Convert the entries below into a JSON list of strings, with one string for each line and no blank lines.

===== Data section =====

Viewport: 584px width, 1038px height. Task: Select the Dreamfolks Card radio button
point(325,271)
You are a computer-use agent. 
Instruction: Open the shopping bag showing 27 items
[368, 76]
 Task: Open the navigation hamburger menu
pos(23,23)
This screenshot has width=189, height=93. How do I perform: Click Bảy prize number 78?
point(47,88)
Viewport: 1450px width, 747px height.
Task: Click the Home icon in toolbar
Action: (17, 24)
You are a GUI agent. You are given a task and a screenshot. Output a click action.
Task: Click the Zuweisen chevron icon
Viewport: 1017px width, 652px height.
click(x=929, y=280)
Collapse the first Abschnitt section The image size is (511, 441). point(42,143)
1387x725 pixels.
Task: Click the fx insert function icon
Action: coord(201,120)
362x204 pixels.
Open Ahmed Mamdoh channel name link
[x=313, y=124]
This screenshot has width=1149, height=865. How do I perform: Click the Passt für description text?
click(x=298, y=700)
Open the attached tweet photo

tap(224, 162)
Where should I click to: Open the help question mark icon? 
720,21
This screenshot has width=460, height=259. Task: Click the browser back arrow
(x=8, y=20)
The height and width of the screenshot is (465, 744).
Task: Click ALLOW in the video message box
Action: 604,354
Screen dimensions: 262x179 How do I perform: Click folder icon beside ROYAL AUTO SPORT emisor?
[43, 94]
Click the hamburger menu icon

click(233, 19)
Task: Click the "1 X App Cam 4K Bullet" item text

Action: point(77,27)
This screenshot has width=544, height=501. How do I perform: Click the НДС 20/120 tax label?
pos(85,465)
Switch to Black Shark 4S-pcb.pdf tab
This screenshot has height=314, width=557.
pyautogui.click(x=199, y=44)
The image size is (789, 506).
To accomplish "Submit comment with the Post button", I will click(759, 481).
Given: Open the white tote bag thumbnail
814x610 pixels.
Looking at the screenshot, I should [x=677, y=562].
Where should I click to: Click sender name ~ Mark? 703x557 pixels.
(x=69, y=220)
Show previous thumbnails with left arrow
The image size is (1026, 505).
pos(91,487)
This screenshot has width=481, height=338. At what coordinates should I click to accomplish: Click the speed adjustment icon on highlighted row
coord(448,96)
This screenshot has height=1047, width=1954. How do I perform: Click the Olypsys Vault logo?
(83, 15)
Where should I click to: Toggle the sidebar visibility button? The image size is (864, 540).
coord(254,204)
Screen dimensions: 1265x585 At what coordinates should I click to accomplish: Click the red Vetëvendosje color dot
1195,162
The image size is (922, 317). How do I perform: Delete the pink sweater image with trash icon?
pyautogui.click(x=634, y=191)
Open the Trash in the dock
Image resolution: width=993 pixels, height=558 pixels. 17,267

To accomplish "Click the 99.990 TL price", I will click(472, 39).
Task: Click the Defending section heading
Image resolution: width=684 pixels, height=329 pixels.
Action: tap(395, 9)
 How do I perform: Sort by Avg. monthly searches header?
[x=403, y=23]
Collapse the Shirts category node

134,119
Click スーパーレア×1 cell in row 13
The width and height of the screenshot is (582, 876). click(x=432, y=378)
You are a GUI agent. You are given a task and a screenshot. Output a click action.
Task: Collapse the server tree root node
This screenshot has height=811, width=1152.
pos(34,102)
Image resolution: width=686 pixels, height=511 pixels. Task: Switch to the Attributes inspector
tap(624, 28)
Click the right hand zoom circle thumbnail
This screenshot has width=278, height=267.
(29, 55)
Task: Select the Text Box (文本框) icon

=====

**Response below:**
[
  "Viewport: 584px width, 1038px height. Task: Select the Dreamfolks Card radio button",
  "point(325,271)",
  "You are a computer-use agent. ",
  "Instruction: Open the shopping bag showing 27 items",
  "[368, 76]",
  " Task: Open the navigation hamburger menu",
  "pos(23,23)",
  "This screenshot has width=189, height=93. How do I perform: Click Bảy prize number 78?",
  "point(47,88)",
  "Viewport: 1450px width, 747px height.",
  "Task: Click the Home icon in toolbar",
  "Action: (17, 24)",
  "You are a GUI agent. You are given a task and a screenshot. Output a click action.",
  "Task: Click the Zuweisen chevron icon",
  "Viewport: 1017px width, 652px height.",
  "click(x=929, y=280)",
  "Collapse the first Abschnitt section The image size is (511, 441). point(42,143)",
  "1387x725 pixels.",
  "Task: Click the fx insert function icon",
  "Action: coord(201,120)",
  "362x204 pixels.",
  "Open Ahmed Mamdoh channel name link",
  "[x=313, y=124]",
  "This screenshot has width=1149, height=865. How do I perform: Click the Passt für description text?",
  "click(x=298, y=700)",
  "Open the attached tweet photo",
  "tap(224, 162)",
  "Where should I click to: Open the help question mark icon? ",
  "720,21",
  "This screenshot has width=460, height=259. Task: Click the browser back arrow",
  "(x=8, y=20)",
  "The height and width of the screenshot is (465, 744).",
  "Task: Click ALLOW in the video message box",
  "Action: 604,354",
  "Screen dimensions: 262x179 How do I perform: Click folder icon beside ROYAL AUTO SPORT emisor?",
  "[43, 94]",
  "Click the hamburger menu icon",
  "click(233, 19)",
  "Task: Click the \"1 X App Cam 4K Bullet\" item text",
  "Action: point(77,27)",
  "This screenshot has width=544, height=501. How do I perform: Click the НДС 20/120 tax label?",
  "pos(85,465)",
  "Switch to Black Shark 4S-pcb.pdf tab",
  "This screenshot has height=314, width=557.",
  "pyautogui.click(x=199, y=44)",
  "The image size is (789, 506).",
  "To accomplish \"Submit comment with the Post button\", I will click(759, 481).",
  "Given: Open the white tote bag thumbnail",
  "814x610 pixels.",
  "Looking at the screenshot, I should [x=677, y=562].",
  "Where should I click to: Click sender name ~ Mark? 703x557 pixels.",
  "(x=69, y=220)",
  "Show previous thumbnails with left arrow",
  "The image size is (1026, 505).",
  "pos(91,487)",
  "This screenshot has width=481, height=338. At what coordinates should I click to accomplish: Click the speed adjustment icon on highlighted row",
  "coord(448,96)",
  "This screenshot has height=1047, width=1954. How do I perform: Click the Olypsys Vault logo?",
  "(83, 15)",
  "Where should I click to: Toggle the sidebar visibility button? The image size is (864, 540).",
  "coord(254,204)",
  "Screen dimensions: 1265x585 At what coordinates should I click to accomplish: Click the red Vetëvendosje color dot",
  "1195,162",
  "The image size is (922, 317). How do I perform: Delete the pink sweater image with trash icon?",
  "pyautogui.click(x=634, y=191)",
  "Open the Trash in the dock",
  "Image resolution: width=993 pixels, height=558 pixels. 17,267",
  "To accomplish \"Click the 99.990 TL price\", I will click(472, 39).",
  "Task: Click the Defending section heading",
  "Image resolution: width=684 pixels, height=329 pixels.",
  "Action: tap(395, 9)",
  " How do I perform: Sort by Avg. monthly searches header?",
  "[x=403, y=23]",
  "Collapse the Shirts category node",
  "134,119",
  "Click スーパーレア×1 cell in row 13",
  "The width and height of the screenshot is (582, 876). click(x=432, y=378)",
  "You are a GUI agent. You are given a task and a screenshot. Output a click action.",
  "Task: Collapse the server tree root node",
  "This screenshot has height=811, width=1152.",
  "pos(34,102)",
  "Image resolution: width=686 pixels, height=511 pixels. Task: Switch to the Attributes inspector",
  "tap(624, 28)",
  "Click the right hand zoom circle thumbnail",
  "This screenshot has width=278, height=267.",
  "(29, 55)",
  "Task: Select the Text Box (文本框) icon"
]